- [Exercise tasks]
• A. How would the sentence "Pray that God could be the father he so much wants in his life." from the devotional passage read in Spanish?
• B. Can you write what follows the last sentence of the devotional passage about Tyrone and being strong?

And I remember the sad, afraid little boy beneath the angry young man and I want to cry.

What will happen to Tyrone?

Where will he be in 20 years from now?

I don’t know.

I can only hope and pray that God will reach down and touch his life.

I pray that his anger could be channeled into an anger against sin.

That his energy could be channeled into building the kingdom of God.

That his leadership skills could be channeled into leading the church.

This child is a child of potential

For good. Or for evil.

Pray that he would choose the good.

Pray that God could be the father he so much wants in his life.

The Strong One

He is strong.

I forget that sometimes. I try to be the the strong one. I try to hold everything together. I think somehow I’ll make it through.

I can be strong.

And sometimes we need to be strong. We need to be the warriors. We need to be the one that others can lean on. We need to be brave.

Even when we are afraid.

Especially when we are afraid.

That is when we need to be strong.

Because He is Strong. The Lion of Judah. The defender of the weak.

I am not strong. Sometimes I pretend to be strong. I can be a warrior for awhile, but deep inside, the warrior is a child.

- [Records]
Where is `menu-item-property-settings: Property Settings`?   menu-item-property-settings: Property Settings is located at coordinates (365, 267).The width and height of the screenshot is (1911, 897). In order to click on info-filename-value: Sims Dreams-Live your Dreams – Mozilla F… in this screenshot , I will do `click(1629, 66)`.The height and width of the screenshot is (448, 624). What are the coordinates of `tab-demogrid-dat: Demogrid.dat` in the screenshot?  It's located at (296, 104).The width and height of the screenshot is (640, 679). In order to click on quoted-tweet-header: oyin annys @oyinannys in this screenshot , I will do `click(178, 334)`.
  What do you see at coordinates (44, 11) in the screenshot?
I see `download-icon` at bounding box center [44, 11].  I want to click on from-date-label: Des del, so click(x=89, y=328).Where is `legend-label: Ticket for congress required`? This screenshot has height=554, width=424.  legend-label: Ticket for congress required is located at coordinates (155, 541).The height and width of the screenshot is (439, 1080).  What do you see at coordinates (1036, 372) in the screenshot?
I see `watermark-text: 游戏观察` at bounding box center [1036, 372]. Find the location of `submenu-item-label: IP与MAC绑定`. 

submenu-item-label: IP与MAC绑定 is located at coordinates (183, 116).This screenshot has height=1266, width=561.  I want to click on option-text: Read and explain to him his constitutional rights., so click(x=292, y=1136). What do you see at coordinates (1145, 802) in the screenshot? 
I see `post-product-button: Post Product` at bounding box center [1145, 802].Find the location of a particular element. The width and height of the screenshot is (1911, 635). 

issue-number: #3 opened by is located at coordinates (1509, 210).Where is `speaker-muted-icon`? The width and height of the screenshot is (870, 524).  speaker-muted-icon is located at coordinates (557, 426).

- [Answers to each task]
• A. Oren para que Dios pueda ser el padre que él tanto desea en su vida.

• B.
Children need someone to fight for them. Someone to be their defender. Someone to run to.

I am the child.

Often I am afraid.

But He is strong. I can run to Him. I don’t need to be strong for Him. I don’t even need to pretend to be strong.

Because He makes my weakness strong. I don’t know how He does it. I don’t understand.

But He promised.

My strength is made perfect in weakness.

Perfect.

He promised.

And He is the Strong One.

Not Too far from Here

Not too far from here lives a girl with cold eyes and a hardened heart. Her dad is in jail, her mom is somewhere but she doesn’t know where. She lives with her dad’s ex-girlfriend supposedly but most of the time she’s staying with one friend or another. She’s been abandoned. Raped. And in and out of foster care seven times. She cries, but she’s not ready to share her pain, not yet.

Not too far from here is young girl who lives with her aunt, and her aunt’s boyfriend’s father. Her cousins use her as a scapegoat. Her “papaw” beats her for for minor infractions until she’s covered with bruises. She’s been taken from her mother thanks to all of her mother’s boyfriends but life hasn’t gotten better. Her face is sadness personified. Even her smiles are edged in sadness.

Not too far from here lives a young man who tells me casually that no one would care anyhow if he died. I can tell by the flatness of his voice that he believes the words. “I’d care” I say.

Uselessly.

He doesn’t believe me either.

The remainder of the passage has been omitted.